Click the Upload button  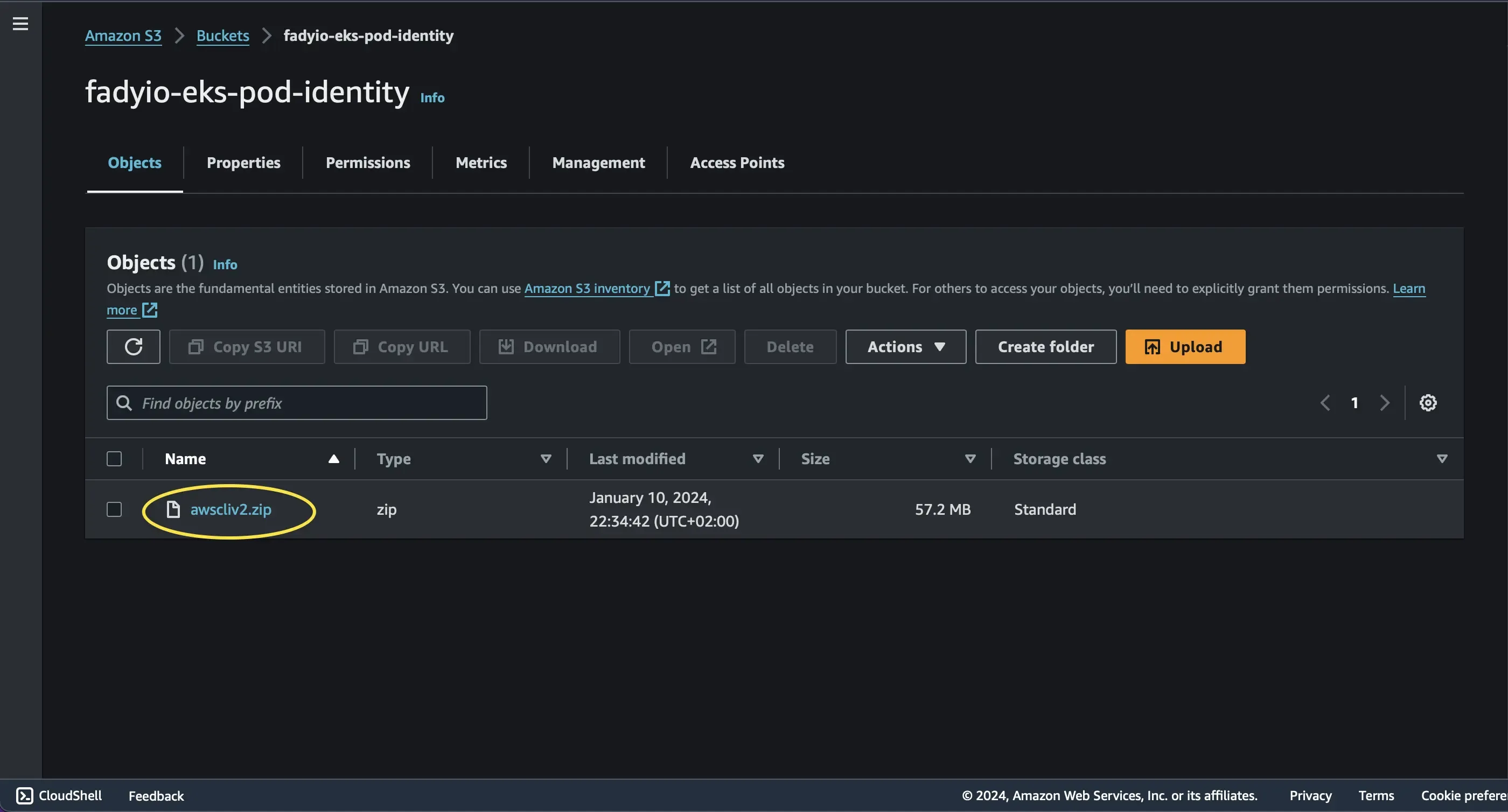tap(1185, 347)
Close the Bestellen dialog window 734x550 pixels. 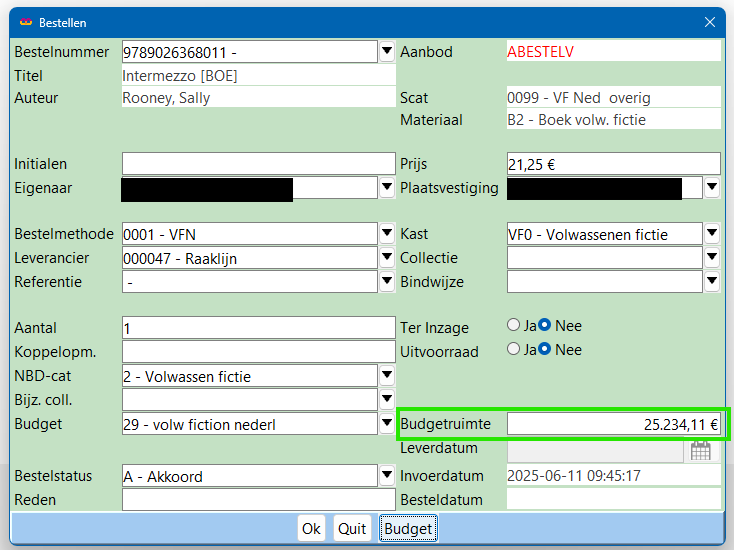tap(710, 21)
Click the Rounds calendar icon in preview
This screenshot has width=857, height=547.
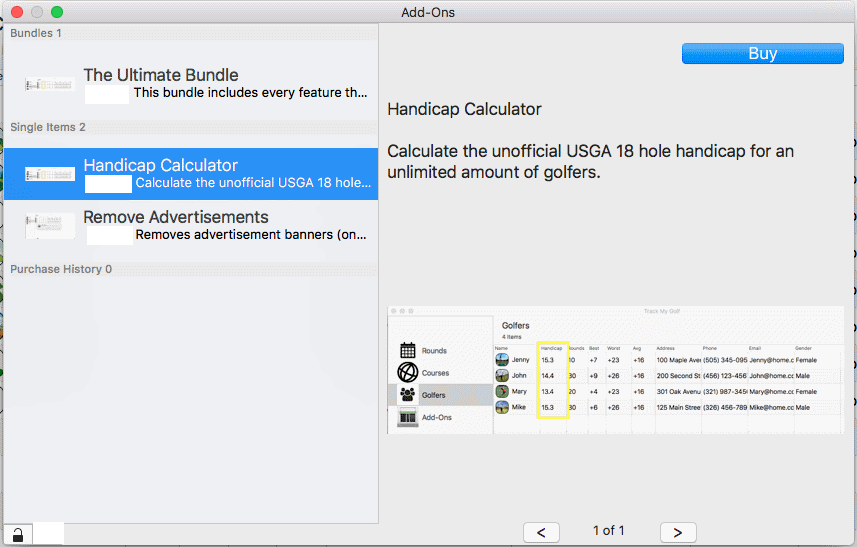point(408,350)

=======

**STATED TASK**
Lay out everything from the record that contains "Click the Rounds calendar icon in preview" down to the end of the records as a two-column CSV with the headers instruction and coordinates, one row per record. Put each value in one quoted field with line breaks turned into spaces, and leave the pictures out.

**FINAL RESULT**
instruction,coordinates
"Click the Rounds calendar icon in preview This screenshot has width=857, height=547.","point(408,350)"